• What the exercise asks: Leave out every picture and set down, exactly, the lines below from the one holding "Task: Click 調べる in the left sidebar" up to and including the one holding "Task: Click the".

• Exercise data:

──────────────────────────────

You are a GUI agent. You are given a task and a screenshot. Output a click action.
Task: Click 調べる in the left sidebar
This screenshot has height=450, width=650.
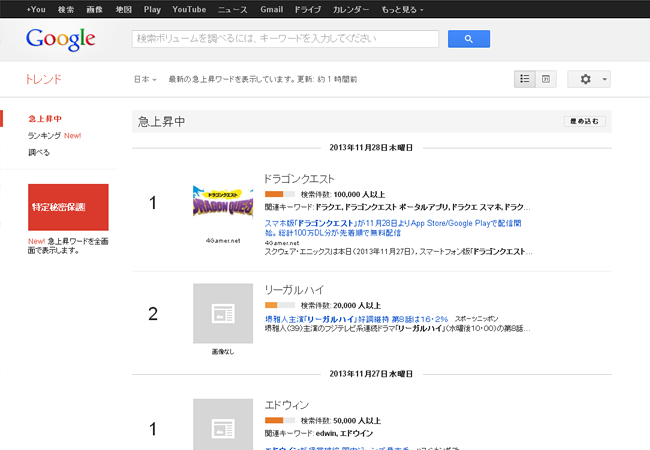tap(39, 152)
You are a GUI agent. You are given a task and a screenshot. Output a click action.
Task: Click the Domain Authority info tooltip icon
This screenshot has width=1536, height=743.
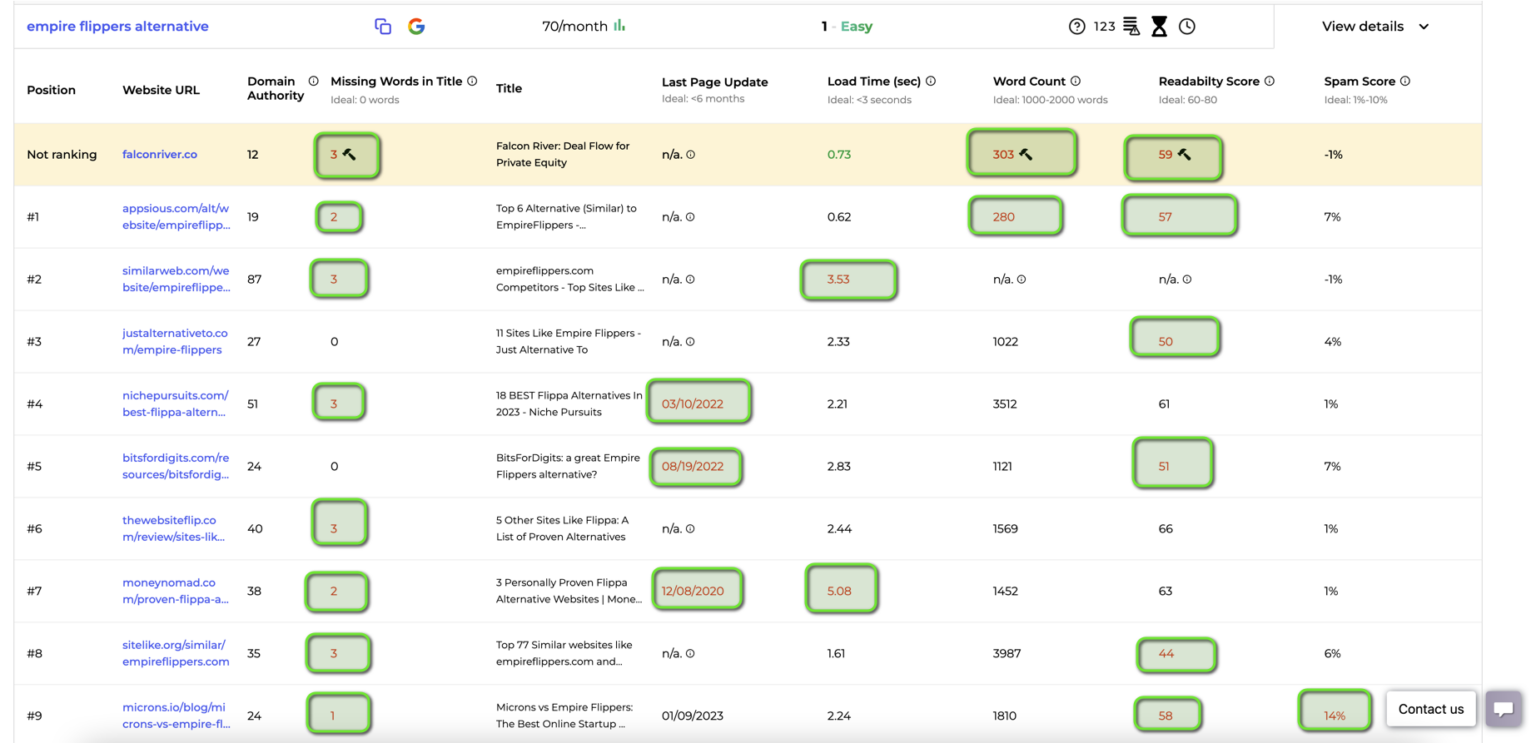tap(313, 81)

──────────────────────────────

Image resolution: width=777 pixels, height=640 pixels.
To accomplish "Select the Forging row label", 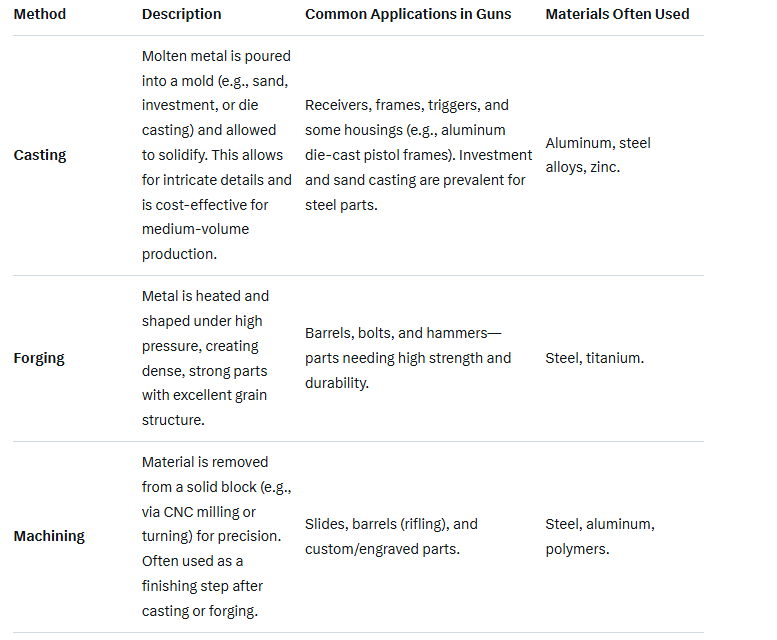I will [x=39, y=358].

──────────────────────────────

• Your response:
Task: Click 調べる in the left sidebar
This screenshot has height=450, width=650.
tap(39, 152)
You are a GUI agent. You are given a task and a screenshot. Output a click action.
Task: Click the Domain Authority info tooltip icon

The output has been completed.